Enhanced anti-microbial activity of ofloxacin-loaded mesoporous silica nanoparticles against clinical isolates of drug-resistant microbes

The current study focused on the preparation of amine-functionalized mesoporous silica nanoparticles (MSNs) as an advanced drug delivery platform. The prepared MSNs were loaded with amine functionalities, followed by the loading of ofloxacin. Structural and morphological characteristics were analyzed using various spectro-analytical methods, including X-ray diffraction (XRD), Fourier-transform infrared spectroscopy (FTIR), ultraviolet–visible spectroscopy (UV–Vis), zeta potential measurements, field emission scanning electron microscopy (FE-SEM), and Brunauer–Emmett–Teller surface area analysis. Antimicrobial efficacy was tested against Staphylococcus aureus, Enterococcus faecalis, Proteus mirabilis, and Pseudomonas aeruginosa clinical isolates. All the isolates exhibited resistance to pure, free form ofloxacin.

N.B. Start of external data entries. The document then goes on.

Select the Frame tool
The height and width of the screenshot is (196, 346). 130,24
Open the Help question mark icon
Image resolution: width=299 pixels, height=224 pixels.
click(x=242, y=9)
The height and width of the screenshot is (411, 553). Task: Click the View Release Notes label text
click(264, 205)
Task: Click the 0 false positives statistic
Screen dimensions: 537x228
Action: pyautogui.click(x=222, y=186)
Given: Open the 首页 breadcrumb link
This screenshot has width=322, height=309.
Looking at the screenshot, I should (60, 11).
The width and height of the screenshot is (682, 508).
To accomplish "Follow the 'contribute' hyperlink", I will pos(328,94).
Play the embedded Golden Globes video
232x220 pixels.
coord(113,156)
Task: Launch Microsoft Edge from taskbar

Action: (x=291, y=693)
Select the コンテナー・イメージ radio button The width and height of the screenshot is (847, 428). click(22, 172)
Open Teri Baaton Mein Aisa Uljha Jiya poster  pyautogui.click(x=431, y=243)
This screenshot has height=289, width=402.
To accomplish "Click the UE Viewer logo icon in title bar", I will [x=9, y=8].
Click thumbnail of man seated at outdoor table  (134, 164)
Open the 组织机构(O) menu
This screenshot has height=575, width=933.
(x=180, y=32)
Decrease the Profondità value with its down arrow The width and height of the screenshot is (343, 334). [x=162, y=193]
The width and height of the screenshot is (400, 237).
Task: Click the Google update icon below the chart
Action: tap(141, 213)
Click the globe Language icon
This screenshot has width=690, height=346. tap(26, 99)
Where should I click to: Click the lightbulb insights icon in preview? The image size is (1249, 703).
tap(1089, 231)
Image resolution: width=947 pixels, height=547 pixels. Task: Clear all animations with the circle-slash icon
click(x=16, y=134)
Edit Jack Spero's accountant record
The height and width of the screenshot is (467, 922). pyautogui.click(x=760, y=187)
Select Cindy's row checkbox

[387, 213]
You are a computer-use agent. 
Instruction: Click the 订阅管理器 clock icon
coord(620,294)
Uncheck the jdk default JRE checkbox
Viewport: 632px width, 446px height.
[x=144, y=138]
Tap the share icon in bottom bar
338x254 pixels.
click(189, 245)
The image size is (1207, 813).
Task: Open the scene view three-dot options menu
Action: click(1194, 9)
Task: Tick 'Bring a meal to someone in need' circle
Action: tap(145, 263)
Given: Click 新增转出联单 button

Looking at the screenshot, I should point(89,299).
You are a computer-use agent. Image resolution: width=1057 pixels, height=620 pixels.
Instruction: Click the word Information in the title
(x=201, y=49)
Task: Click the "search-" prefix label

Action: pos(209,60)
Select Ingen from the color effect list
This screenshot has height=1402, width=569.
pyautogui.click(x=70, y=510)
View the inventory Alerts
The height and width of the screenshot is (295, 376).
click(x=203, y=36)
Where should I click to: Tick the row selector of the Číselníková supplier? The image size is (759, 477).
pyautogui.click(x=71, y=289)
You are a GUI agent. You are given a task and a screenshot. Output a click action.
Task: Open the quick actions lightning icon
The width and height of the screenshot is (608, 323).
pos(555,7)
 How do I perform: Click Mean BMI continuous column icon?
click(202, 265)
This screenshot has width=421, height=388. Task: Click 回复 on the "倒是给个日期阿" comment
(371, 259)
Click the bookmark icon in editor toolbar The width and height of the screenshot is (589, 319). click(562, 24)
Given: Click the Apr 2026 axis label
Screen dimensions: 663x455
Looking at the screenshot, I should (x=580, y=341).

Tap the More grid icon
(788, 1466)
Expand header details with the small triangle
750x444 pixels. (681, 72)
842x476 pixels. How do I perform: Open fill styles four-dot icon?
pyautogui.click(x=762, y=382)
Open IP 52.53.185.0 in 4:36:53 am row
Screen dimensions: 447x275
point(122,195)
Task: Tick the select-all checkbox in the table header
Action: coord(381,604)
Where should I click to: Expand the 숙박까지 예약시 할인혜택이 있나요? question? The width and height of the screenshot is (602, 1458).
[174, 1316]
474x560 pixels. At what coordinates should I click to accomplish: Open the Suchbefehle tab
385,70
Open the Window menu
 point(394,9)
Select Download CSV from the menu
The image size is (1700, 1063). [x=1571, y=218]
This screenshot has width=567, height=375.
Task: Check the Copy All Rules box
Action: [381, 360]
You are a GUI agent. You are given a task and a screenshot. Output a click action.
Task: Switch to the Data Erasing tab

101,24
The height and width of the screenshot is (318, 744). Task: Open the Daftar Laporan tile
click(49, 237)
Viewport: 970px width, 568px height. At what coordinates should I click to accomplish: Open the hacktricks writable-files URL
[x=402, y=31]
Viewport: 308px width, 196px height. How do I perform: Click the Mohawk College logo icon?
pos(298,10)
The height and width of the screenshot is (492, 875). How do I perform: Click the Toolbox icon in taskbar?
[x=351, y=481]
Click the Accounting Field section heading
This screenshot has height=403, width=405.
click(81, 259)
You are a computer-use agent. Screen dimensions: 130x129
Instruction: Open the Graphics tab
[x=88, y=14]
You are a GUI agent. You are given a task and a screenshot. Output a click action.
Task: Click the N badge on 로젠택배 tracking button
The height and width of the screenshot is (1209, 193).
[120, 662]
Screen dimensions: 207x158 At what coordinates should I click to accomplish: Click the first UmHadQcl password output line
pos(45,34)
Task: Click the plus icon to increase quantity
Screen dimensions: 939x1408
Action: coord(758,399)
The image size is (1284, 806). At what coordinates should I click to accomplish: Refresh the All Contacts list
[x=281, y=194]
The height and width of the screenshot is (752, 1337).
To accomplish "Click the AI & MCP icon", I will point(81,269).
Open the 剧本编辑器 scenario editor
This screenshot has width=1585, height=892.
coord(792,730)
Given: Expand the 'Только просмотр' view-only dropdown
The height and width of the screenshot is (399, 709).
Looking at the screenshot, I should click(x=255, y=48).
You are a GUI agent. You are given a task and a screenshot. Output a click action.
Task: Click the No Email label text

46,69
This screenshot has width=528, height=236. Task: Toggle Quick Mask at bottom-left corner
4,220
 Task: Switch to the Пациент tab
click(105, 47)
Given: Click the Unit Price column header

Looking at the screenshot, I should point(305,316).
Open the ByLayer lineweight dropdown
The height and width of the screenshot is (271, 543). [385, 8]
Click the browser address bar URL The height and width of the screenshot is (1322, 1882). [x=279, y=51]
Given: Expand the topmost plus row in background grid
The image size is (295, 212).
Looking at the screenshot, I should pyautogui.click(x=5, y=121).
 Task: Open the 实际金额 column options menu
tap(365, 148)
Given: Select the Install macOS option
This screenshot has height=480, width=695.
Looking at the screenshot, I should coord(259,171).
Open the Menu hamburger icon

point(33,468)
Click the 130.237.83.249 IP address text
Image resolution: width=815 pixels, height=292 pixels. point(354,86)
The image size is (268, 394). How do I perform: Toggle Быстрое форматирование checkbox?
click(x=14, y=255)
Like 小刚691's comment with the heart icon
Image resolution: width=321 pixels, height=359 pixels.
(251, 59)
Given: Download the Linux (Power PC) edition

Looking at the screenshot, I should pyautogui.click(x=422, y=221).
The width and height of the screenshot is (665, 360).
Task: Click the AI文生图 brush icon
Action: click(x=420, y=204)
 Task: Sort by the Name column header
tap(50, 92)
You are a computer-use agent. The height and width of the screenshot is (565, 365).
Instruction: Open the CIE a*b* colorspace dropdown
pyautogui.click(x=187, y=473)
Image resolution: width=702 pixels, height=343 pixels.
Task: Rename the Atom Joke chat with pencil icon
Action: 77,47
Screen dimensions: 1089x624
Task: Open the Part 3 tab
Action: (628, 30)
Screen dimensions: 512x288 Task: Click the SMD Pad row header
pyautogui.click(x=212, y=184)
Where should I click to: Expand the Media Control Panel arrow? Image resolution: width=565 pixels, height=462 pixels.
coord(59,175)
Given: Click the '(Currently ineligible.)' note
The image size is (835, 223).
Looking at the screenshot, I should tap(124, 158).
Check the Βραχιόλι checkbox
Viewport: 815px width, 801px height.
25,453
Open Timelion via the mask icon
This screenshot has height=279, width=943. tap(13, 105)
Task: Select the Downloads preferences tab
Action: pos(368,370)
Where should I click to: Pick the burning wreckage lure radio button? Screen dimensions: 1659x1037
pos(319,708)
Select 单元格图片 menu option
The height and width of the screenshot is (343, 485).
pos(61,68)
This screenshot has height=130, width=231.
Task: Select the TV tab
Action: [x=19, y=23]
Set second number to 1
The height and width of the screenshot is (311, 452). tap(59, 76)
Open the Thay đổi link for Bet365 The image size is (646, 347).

Upon loading ofloxacin onto the aminated MSNs, the antimicrobial activity improved significantly, with inhibition zone diameters reached to 37.00 mm with enhanced antibiofilm effects. The antioxidant capacity of MSNs-NH₂-ofloxacin demonstrated superior antioxidant activity when compared with MSNs-NH₂. Furthermore, hemolysis tests confirmed that MSNs-NH₂-ofloxacin had negligible hemolytic activity, demonstrating cyto-compatibility and bio-use safety, particularly at lower concentrations. The nanocomposite also showed sustained drug release and improved delivery of ofloxacin, thereby effectively maintaining the bioavailability. These findings suggested that the MSNs-NH₂-ofloxacin is a promising drug delivery vehicle that enhances the therapeutic efficacy and bioactivity of the antibiotic, offering a potential solution to combat multidrug-resistant bacterial infections under clinical conditions.